Render the lines of all the entries below as a JSON list of strings, with one string per line and blank lines skipped. Leave the pictures out of the list.

Dataset entries:

::::::

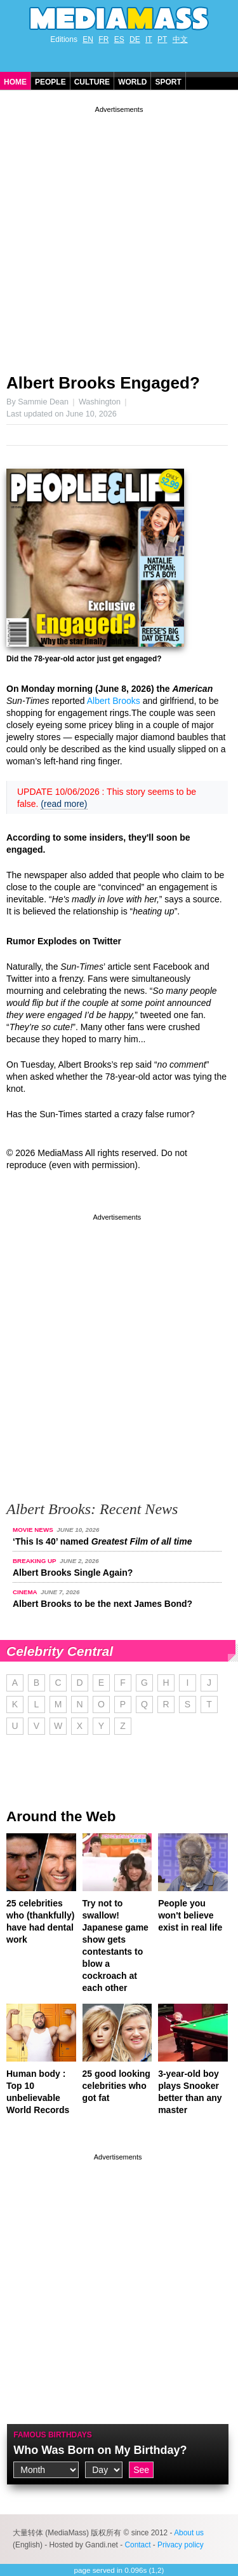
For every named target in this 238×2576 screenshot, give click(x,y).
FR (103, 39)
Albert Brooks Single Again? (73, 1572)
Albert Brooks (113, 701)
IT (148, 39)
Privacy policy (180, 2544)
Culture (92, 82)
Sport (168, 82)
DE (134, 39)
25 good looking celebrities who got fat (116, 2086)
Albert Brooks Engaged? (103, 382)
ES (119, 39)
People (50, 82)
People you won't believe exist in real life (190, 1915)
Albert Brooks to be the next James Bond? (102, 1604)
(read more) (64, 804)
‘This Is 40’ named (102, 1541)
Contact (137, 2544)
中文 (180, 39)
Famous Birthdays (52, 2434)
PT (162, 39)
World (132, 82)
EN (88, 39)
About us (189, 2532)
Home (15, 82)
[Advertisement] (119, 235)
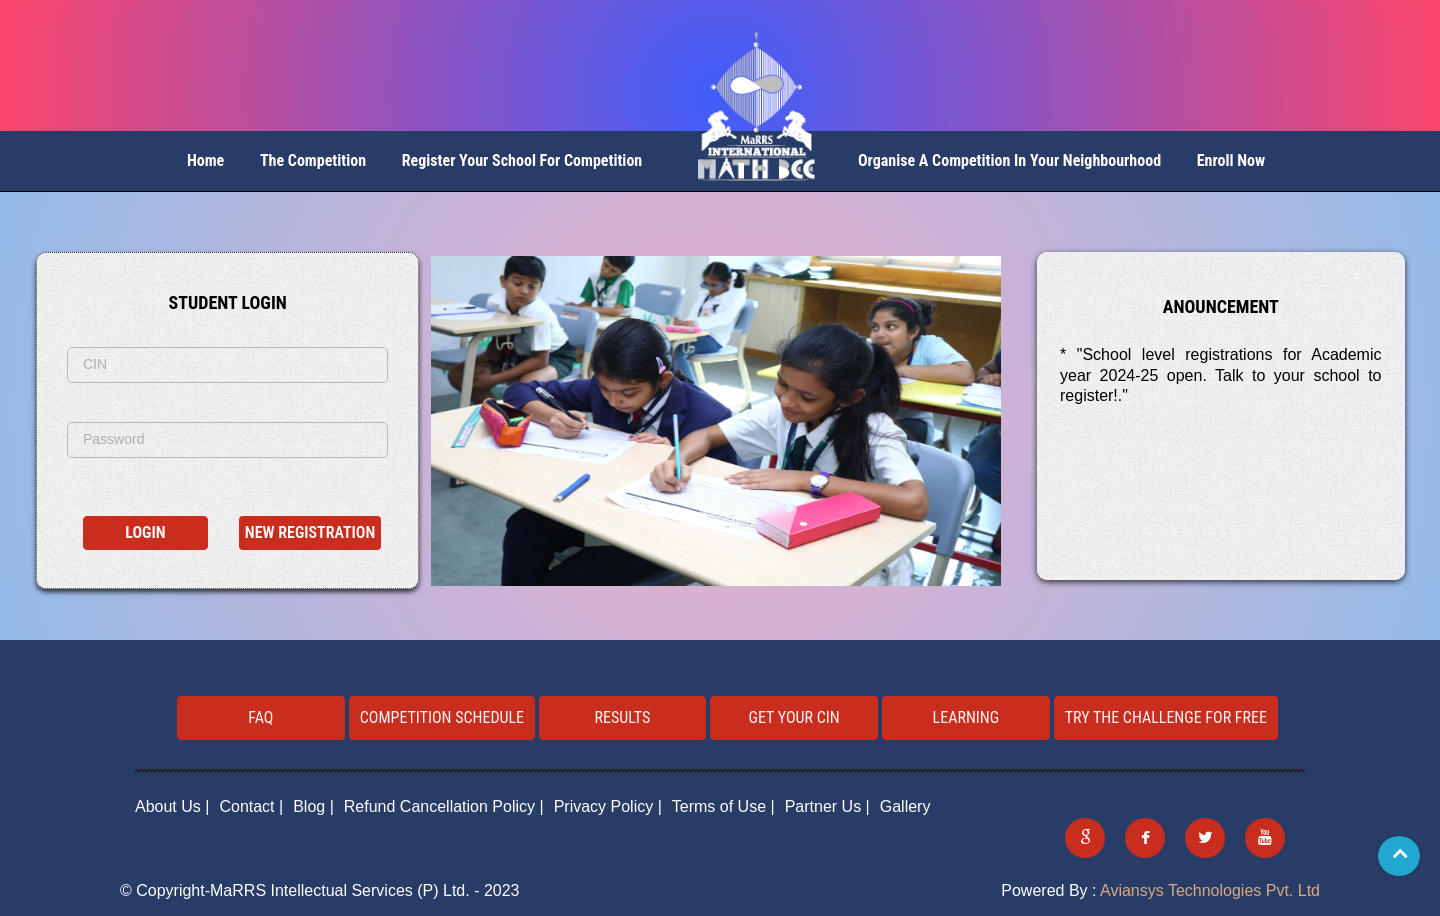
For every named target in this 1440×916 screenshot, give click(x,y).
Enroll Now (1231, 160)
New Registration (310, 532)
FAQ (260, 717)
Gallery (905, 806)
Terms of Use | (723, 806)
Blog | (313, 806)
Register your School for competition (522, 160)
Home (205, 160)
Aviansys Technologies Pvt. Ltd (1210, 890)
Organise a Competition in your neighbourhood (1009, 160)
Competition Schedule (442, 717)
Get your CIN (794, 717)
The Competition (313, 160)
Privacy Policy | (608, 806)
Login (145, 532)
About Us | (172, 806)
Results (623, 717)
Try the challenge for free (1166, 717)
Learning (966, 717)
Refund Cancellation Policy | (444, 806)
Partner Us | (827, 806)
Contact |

::::::

## Worked solution
[
  "For every named target in this 238×2576 screenshot, give click(x,y).",
  "FR (103, 39)",
  "Albert Brooks Single Again? (73, 1572)",
  "Albert Brooks (113, 701)",
  "IT (148, 39)",
  "Privacy policy (180, 2544)",
  "Culture (92, 82)",
  "Sport (168, 82)",
  "DE (134, 39)",
  "25 good looking celebrities who got fat (116, 2086)",
  "Albert Brooks Engaged? (103, 382)",
  "ES (119, 39)",
  "People (50, 82)",
  "People you won't believe exist in real life (190, 1915)",
  "Albert Brooks to be the next James Bond? (102, 1604)",
  "(read more) (64, 804)",
  "‘This Is 40’ named (102, 1541)",
  "Contact (137, 2544)",
  "中文 (180, 39)",
  "Famous Birthdays (52, 2434)",
  "PT (162, 39)",
  "World (132, 82)",
  "EN (88, 39)",
  "About us (189, 2532)",
  "Home (15, 82)",
  "[Advertisement] (119, 235)",
  "For every named target in this 1440×916 screenshot, give click(x,y).",
  "Enroll Now (1231, 160)",
  "New Registration (310, 532)",
  "FAQ (260, 717)",
  "Gallery (905, 806)",
  "Terms of Use | (723, 806)",
  "Blog | (313, 806)",
  "Register your School for competition (522, 160)",
  "Home (205, 160)",
  "Aviansys Technologies Pvt. Ltd (1210, 890)",
  "Organise a Competition in your neighbourhood (1009, 160)",
  "Competition Schedule (442, 717)",
  "Get your CIN (794, 717)",
  "The Competition (313, 160)",
  "Privacy Policy | (608, 806)",
  "Login (145, 532)",
  "About Us | (172, 806)",
  "Results (623, 717)",
  "Try the challenge for free (1166, 717)",
  "Learning (966, 717)",
  "Refund Cancellation Policy | (444, 806)",
  "Partner Us | (827, 806)",
  "Contact |"
]